**** Provided data ****

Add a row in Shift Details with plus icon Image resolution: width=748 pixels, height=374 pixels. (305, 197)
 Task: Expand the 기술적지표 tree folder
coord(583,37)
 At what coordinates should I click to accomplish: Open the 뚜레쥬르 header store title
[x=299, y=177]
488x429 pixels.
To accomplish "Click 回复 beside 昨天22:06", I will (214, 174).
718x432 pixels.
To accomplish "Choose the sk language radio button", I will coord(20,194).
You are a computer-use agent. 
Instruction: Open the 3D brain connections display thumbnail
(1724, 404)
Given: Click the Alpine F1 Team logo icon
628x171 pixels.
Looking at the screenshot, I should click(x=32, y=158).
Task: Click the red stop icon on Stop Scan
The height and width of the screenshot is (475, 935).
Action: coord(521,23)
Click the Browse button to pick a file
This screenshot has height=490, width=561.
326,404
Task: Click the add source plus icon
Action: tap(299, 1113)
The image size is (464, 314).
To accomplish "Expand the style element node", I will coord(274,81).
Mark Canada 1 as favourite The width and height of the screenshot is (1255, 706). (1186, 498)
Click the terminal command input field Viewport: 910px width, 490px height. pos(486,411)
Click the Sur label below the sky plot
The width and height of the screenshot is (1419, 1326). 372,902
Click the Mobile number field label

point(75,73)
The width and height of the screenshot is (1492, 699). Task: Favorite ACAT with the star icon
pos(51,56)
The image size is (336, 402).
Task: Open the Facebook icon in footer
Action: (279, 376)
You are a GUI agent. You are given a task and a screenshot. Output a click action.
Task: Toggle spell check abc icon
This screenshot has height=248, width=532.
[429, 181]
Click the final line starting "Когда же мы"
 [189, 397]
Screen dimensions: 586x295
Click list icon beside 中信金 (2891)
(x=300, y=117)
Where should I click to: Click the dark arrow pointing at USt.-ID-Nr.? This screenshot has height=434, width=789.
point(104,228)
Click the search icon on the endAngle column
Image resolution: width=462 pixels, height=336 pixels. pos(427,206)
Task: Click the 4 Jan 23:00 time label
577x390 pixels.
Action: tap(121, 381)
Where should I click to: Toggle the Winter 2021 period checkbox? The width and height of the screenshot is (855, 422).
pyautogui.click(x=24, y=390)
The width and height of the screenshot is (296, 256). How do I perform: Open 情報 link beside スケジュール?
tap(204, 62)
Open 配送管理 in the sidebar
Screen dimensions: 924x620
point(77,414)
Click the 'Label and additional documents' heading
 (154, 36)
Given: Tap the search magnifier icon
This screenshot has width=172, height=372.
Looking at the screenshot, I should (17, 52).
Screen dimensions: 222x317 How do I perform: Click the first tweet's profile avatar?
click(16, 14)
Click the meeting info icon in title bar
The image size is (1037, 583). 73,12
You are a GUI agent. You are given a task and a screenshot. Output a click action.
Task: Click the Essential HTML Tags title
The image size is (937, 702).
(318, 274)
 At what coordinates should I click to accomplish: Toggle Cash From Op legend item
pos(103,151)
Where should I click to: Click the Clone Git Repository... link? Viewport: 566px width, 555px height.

****

Exercise objective
Could you reproduce all the records exactly?

Written solution
Add a row in Shift Details with plus icon Image resolution: width=748 pixels, height=374 pixels. (305, 197)
 Task: Expand the 기술적지표 tree folder
coord(583,37)
 At what coordinates should I click to accomplish: Open the 뚜레쥬르 header store title
[x=299, y=177]
488x429 pixels.
To accomplish "Click 回复 beside 昨天22:06", I will (214, 174).
718x432 pixels.
To accomplish "Choose the sk language radio button", I will coord(20,194).
You are a computer-use agent. 
Instruction: Open the 3D brain connections display thumbnail
(1724, 404)
Given: Click the Alpine F1 Team logo icon
628x171 pixels.
Looking at the screenshot, I should click(x=32, y=158).
Task: Click the red stop icon on Stop Scan
The height and width of the screenshot is (475, 935).
Action: coord(521,23)
Click the Browse button to pick a file
This screenshot has height=490, width=561.
326,404
Task: Click the add source plus icon
Action: tap(299, 1113)
The image size is (464, 314).
To accomplish "Expand the style element node", I will coord(274,81).
Mark Canada 1 as favourite The width and height of the screenshot is (1255, 706). (1186, 498)
Click the terminal command input field Viewport: 910px width, 490px height. pos(486,411)
Click the Sur label below the sky plot
The width and height of the screenshot is (1419, 1326). 372,902
Click the Mobile number field label

point(75,73)
The width and height of the screenshot is (1492, 699). Task: Favorite ACAT with the star icon
pos(51,56)
The image size is (336, 402).
Task: Open the Facebook icon in footer
Action: (279, 376)
You are a GUI agent. You are given a task and a screenshot. Output a click action.
Task: Toggle spell check abc icon
This screenshot has height=248, width=532.
[429, 181]
Click the final line starting "Когда же мы"
 [189, 397]
Screen dimensions: 586x295
Click list icon beside 中信金 (2891)
(x=300, y=117)
Where should I click to: Click the dark arrow pointing at USt.-ID-Nr.? This screenshot has height=434, width=789.
point(104,228)
Click the search icon on the endAngle column
Image resolution: width=462 pixels, height=336 pixels. pos(427,206)
Task: Click the 4 Jan 23:00 time label
577x390 pixels.
Action: tap(121, 381)
Where should I click to: Toggle the Winter 2021 period checkbox? The width and height of the screenshot is (855, 422).
pyautogui.click(x=24, y=390)
The width and height of the screenshot is (296, 256). How do I perform: Open 情報 link beside スケジュール?
tap(204, 62)
Open 配送管理 in the sidebar
Screen dimensions: 924x620
point(77,414)
Click the 'Label and additional documents' heading
 (154, 36)
Given: Tap the search magnifier icon
This screenshot has width=172, height=372.
Looking at the screenshot, I should (17, 52).
Screen dimensions: 222x317 How do I perform: Click the first tweet's profile avatar?
click(16, 14)
Click the meeting info icon in title bar
The image size is (1037, 583). 73,12
You are a GUI agent. You are given a task and a screenshot. Output a click action.
Task: Click the Essential HTML Tags title
The image size is (937, 702).
(318, 274)
 At what coordinates should I click to accomplish: Toggle Cash From Op legend item
pos(103,151)
Where should I click to: Click the Clone Git Repository... link? Viewport: 566px width, 555px height.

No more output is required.